Because that's the trap code you set.

trap "handle_error $?" ERR

It uses double quotes so the string is evaluated at the time you set the ERR trap with the exit code of the previous command (successfully setting the exit trap in your case) so the ERR trap code is handle_error 0. You should use a tool like https://www.shellcheck.net/ wish can recognize such errors.


Is there a better way to get the error message without piping to /tmp/error.txt

What do you dislike with the current solution? I would suggest to use mktemp instead of a hardcoded file but apart from that I kinda like it.

Also instead of

error_message="$(< "$log")"
echo "$(caller): ${BASH_COMMAND}: ${error_message}"

you can simply

echo -n "$(caller): ${BASH_COMMAND}: "
cat "$log"

I can send an email from handle_error for the failure case but what about success?

Why not just send success at the end of the script.
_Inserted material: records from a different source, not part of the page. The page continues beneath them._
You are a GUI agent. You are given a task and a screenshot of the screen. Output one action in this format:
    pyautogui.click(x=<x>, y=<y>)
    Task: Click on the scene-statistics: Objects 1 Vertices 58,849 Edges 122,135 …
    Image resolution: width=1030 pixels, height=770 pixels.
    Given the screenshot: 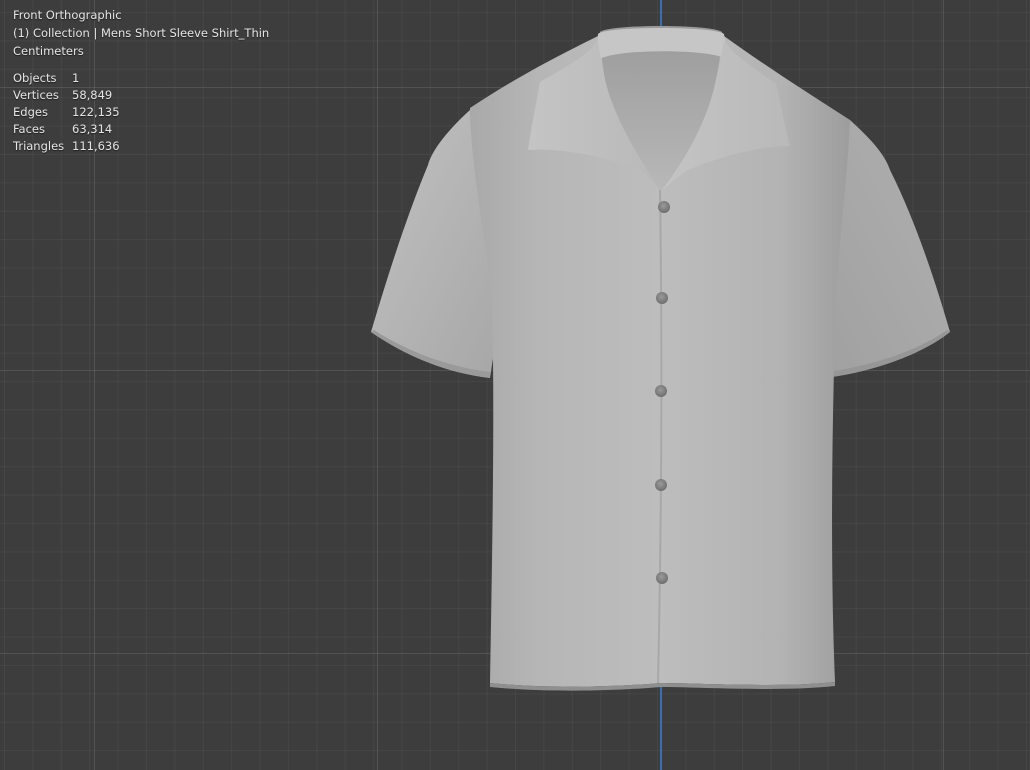 What is the action you would take?
    pyautogui.click(x=141, y=112)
Or send both, success and error, in the exit trap.


Also what happens if my email sending code generates an error inside handle_error?

As far as I remember error trap is disabled while executing the error trap but I haven't found the source yet.

Also you can always do stuff like command || true or

{
   commands
   which
   might
   fail
} || true

or simply do set +e.


To clarify how you should be able to pass exit codes around the traps here is a simplified example:

#!/bin/bash

trap 'handle_exit $?' EXIT
trap 'handle_err $?' ERR

handle_exit() {
  printf 'handle_exit: $? = %s   $1 = %s\n' $? $1
  exit $1
}

handle_err() {
  printf 'handle_err: $? = %s   $1 = %s\n' $? $1
  exit $(($1 + 1))
}

set -e
false

It would print

handle_err: $? = 1   $1 = 1
handle_exit: $? = 2   $1 = 2

and the overall exit status is also 2.